* Page extract:
———
Earlier this year, I wrote about how the field of supercomputing was starting to get boring. Oh how wrong I was.
The latest Top 500 list came out this week, and Virginia's Big Mac G5 Cluster entered the list at #3. The #2 supercomptuer is IBM's ASCI-Q at Los Alamos. The top machine is still Japan's Earth Simulator.
What's so interesting? The Big Mac was purchased at the Apple Store for one. It marks Apple's entry onto the Top 500 list. It is more expensive than some of the early Beowulf efforts, but it delivers 10 TFLOP for $5M. By comparison, the Earth Simulator delivers 35 TFLOP at an estimated cost somewhere north of $350M. (According to MacDN and other sources.)
UVA built a supercomputer with off-the-shelf parts for $500K/TFLOP, while NEC's machine uses specialized chips and cost $10M/TFLOP to build. That 20x differential is quite surprising.
What's next? Things will get interesting when Hollywood can get 1TFLOP on the desktop for a high end workstation, followed a few years later when 1TFLOP machines become affordable enough to put on a parent's desk (to edit videos of the kids, of course).
Oh, and IBM expects its BlueGene to break the PetaFLOP barrier in a couple of years, once they have a chance to build out all of the nodes. It's intended purpose? Protein folding simulations.
———
* Listed entries:
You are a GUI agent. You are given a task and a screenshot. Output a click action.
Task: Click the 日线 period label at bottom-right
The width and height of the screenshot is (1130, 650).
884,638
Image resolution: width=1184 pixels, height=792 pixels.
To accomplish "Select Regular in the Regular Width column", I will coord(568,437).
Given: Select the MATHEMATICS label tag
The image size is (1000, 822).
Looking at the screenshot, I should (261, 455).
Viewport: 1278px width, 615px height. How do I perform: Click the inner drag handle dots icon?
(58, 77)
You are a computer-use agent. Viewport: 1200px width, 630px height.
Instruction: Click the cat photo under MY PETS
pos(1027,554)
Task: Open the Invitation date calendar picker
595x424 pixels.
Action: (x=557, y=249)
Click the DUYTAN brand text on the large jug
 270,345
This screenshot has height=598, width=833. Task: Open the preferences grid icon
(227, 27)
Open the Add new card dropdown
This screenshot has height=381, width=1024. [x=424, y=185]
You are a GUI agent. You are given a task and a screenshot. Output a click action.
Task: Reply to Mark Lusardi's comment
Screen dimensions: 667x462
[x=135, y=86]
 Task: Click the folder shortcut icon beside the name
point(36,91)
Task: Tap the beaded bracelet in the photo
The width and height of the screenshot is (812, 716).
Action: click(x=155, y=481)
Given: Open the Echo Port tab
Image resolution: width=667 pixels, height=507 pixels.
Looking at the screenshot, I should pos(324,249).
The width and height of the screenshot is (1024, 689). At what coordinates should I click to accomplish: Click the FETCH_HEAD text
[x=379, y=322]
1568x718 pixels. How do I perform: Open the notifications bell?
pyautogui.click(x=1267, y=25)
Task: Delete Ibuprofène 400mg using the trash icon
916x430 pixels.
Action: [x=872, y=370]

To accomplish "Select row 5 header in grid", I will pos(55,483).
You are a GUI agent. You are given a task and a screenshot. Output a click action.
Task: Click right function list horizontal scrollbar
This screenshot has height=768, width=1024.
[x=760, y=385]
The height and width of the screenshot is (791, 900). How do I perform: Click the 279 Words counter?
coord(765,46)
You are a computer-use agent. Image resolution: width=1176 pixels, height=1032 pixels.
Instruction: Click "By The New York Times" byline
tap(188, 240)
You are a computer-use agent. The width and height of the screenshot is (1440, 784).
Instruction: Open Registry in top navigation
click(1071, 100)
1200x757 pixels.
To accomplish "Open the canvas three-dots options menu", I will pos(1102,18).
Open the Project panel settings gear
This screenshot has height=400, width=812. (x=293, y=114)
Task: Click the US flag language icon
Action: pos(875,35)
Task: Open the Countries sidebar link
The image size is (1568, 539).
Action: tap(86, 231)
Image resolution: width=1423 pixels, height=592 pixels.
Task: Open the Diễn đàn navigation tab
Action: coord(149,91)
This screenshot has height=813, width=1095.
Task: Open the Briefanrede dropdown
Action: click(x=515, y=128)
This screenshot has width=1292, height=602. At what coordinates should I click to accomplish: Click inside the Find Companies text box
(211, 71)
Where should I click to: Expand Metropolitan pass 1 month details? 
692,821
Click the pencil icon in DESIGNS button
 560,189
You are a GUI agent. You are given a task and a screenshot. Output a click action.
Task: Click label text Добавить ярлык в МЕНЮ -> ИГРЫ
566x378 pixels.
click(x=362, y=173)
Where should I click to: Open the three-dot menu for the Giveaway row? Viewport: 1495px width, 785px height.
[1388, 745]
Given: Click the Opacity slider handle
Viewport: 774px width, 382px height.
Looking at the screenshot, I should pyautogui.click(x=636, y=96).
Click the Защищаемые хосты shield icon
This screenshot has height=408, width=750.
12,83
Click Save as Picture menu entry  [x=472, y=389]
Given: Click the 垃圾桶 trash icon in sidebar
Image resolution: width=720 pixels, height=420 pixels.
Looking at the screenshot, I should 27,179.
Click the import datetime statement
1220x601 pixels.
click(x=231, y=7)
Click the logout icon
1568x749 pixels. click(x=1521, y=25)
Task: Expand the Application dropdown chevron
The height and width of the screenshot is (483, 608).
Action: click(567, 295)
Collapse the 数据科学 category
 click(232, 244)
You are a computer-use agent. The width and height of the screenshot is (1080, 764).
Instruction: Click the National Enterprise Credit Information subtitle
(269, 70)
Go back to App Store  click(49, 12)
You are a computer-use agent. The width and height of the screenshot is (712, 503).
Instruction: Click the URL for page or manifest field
———
* What this task involves: Repeat the passage of the supercomputing text starting with "UVA built a" and going on through "is quite surprising.", swapping "off-the-shelf parts" for "commodity parts".

* Result of this task:
UVA built a supercomputer with commodity parts for $500K/TFLOP, while NEC's machine uses specialized chips and cost $10M/TFLOP to build. That 20x differential is quite surprising.